Every second German (51 percent) says: China does not pose a military threat. In the USA, just seven percent hold this view. The survey data, compiled by the Washington think tank Pew and the Körber Foundation, correspond to the public debate in Germany and the USA as far as the relationship with Beijing is concerned.

China is omnipresent in the United States. Just last week, President Joe Biden's administration named the People's Republic - and not Russia - as the greatest geopolitical threat. "Beijing wants to expand its sphere of influence in the Indo-Pacific region and become the leading power in the world," says the American national security strategy. From the US perspective, China is the only competitor that wants to transform the international order and has the economic, military and technological power to do so.

As the world's leading power, the United States naturally views any country that could potentially outperform it as a challenge. In this respect, Germany, which is neither a leading world power nor wants to be, looks at an emerging power like China with different eyes.

But the view of Beijing from Washington and Berlin also differs in other respects. For decades, Germany and the US nurtured China, which supported its admission to the World Trade Organization (WTO) in 2001.

Both countries traded and still trade with China: Germany relies primarily on the People's Republic as a sales market, while the USA mainly imports cheap goods from China. And even more: Germany even pays development aid to China, in 2020 around half a billion euros.

In recent years, however, Germany and the USA have been dealing with China more differently than in previous decades. Joe Biden has effectively adopted the attitude critical of Beijing that his predecessor Donald Trump established. He does not use Trump's aggressive and polemical rhetoric. On the matter, however, the US President is taking even more consistent action against China, as the security strategy shows, for example.

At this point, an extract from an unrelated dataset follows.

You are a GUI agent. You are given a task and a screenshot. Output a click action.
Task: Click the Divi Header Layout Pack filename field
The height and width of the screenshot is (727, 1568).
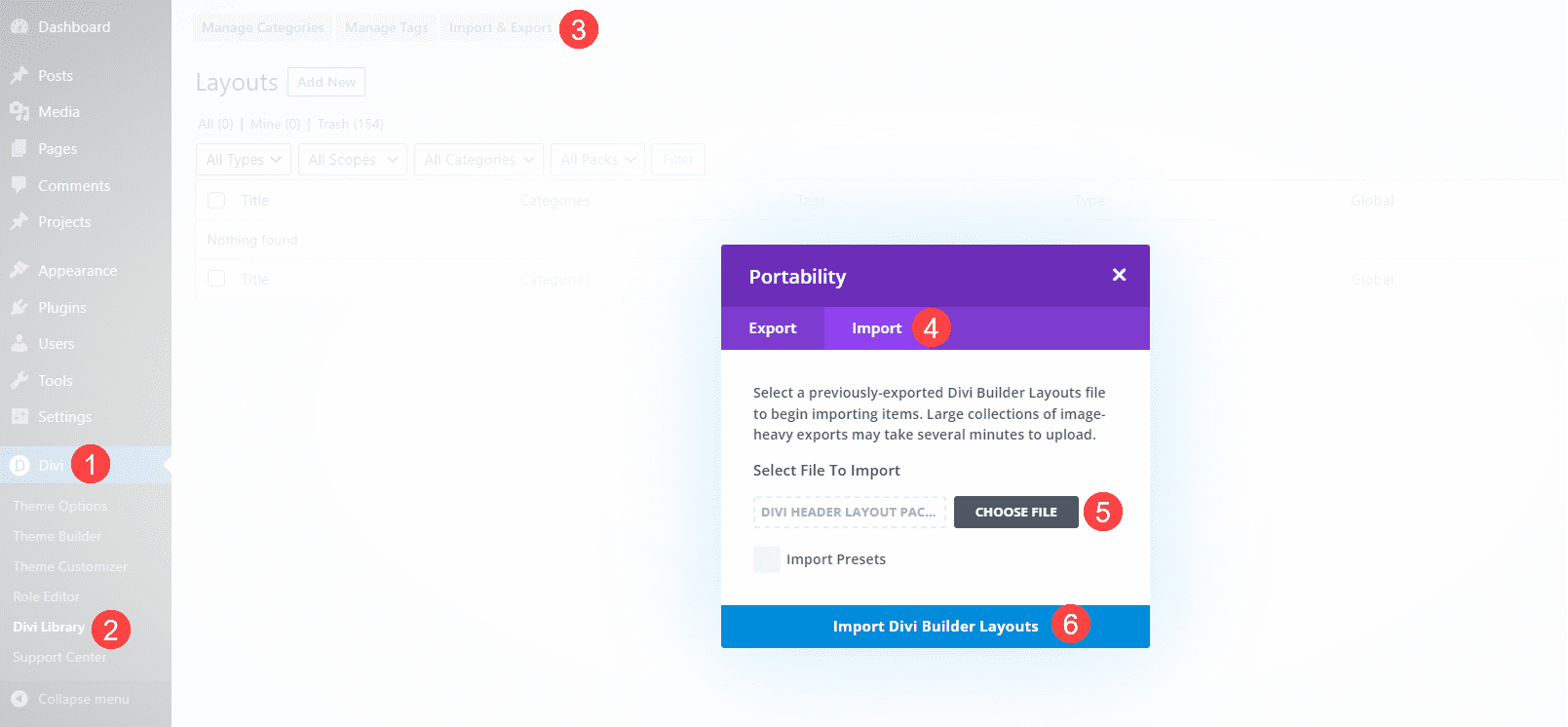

"That's the usual language," says China correspondent Frank Sieren on Xi Jinping's speech on the Taiwan conflict. Although it is new that the Chinese head of state is emphasizing the clout of his military, one can still speak of the status quo.

Source: WORLD

Despite enormous inflation and price pressure, Biden has not relaxed or even abolished the punitive tariffs imposed by Trump on Chinese imports. So far there are no indications of such plans.

Foreign Minister Antony Blinken fought a fierce verbal duel with his Chinese colleague right at the beginning of Biden's term in office. The US relationship with China will be "competitive where it should be, cooperative where it can be, and adversarial where it must be," Blinken said. Many Americans have little faith in US democracy, Beijing's foreign policy officer Yang Jiechi accused Blinken. That set the tone.

Germany, on the other hand, is still cautious about China's Communist Party, which is currently celebrating its 20th congress. Under Chancellor Angela Merkel (CDU), the motto was "change through trade", although in reality it was only about trade and never about change.

Merkel traveled to China once a year, taking dozens of business leaders with her and reciting the formulas of China's historical significance. While she received the Dalai Lama at the beginning of her chancellorship (to the annoyance of appeasement foreign minister Frank-Walter Steinmeier (SPD)), such a step was unthinkable in the final years of her government.

At the beginning of November, Chancellor Olaf Scholz (SPD), a foreign policy novice, wants to travel to Beijing to meet President Xi Jinping. This was first reported by "Politico". Scholz would also like to take company bosses with him, after all, China is Germany's largest trading partner. Neither politicians nor companies seem to see this as a problem. Meanwhile, the China strategy of Foreign Minister Annalena Baerbock (Greens), almost a year in office, is still a long way off.

In the US, meanwhile, China's military aggression in the Taiwan Straits is viewed with eagle eyes. House Speaker Nancy Pelosi visited the island, which considers itself independent.

Only a delegation of relatively unknown members of the German Bundestag made the trip to Taipei from Germany in October. Pelosi also repeatedly addresses the fate of the Uyghurs, the Muslim minority persecuted by Beijing. In Berlin one hears about it far less often.